## ASSIGNMENT:
In the records that follow, find each line with "every" and pull it out.

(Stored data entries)
————
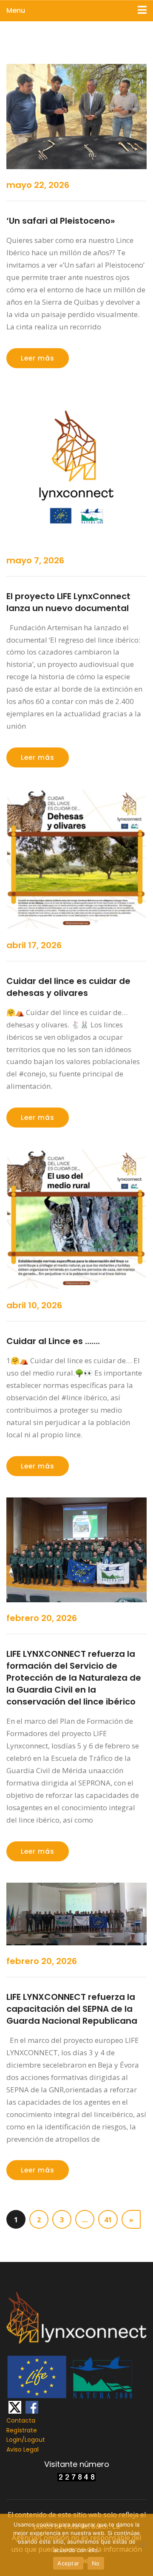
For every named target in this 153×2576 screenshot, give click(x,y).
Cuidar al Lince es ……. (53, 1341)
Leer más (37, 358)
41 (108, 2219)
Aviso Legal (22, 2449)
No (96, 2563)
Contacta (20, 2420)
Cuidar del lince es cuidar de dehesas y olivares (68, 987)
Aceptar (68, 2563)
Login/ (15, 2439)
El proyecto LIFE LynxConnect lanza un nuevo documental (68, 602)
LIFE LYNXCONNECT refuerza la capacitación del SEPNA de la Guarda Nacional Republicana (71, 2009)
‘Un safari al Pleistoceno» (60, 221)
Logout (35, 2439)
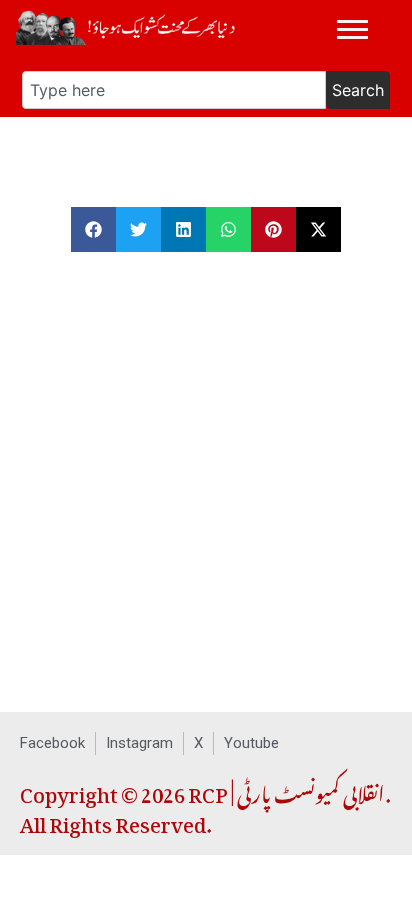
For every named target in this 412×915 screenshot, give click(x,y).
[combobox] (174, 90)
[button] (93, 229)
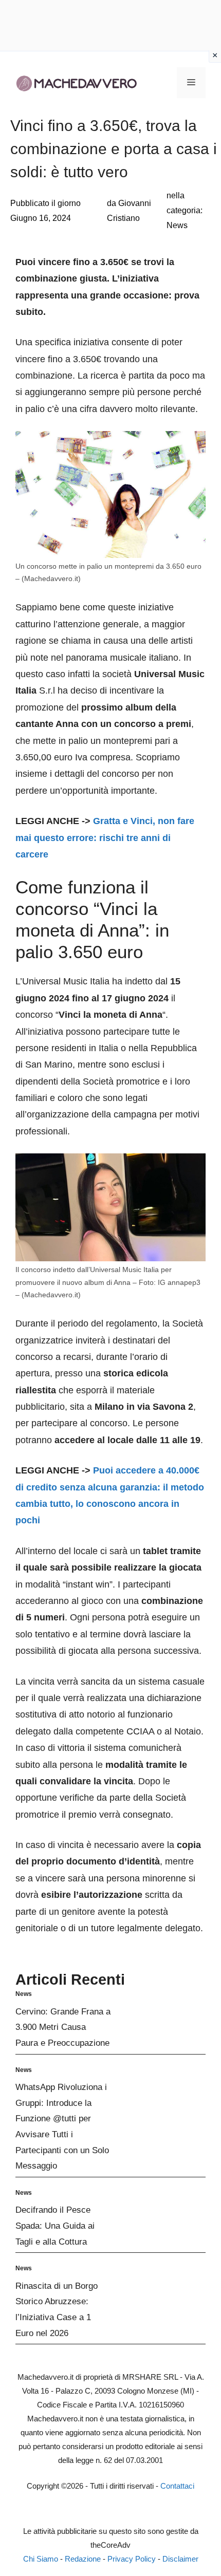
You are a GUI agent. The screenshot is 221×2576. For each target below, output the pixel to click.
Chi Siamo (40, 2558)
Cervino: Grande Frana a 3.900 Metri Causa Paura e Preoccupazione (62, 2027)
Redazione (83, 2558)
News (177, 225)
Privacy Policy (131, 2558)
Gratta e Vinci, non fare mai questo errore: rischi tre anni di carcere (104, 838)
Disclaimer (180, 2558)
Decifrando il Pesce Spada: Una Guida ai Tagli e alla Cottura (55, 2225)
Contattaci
————
## REPLY:
For every named target in this 153×2576 screenshot, give click(x,y).
For every named target in this 412×915 screenshot, give click(x,y).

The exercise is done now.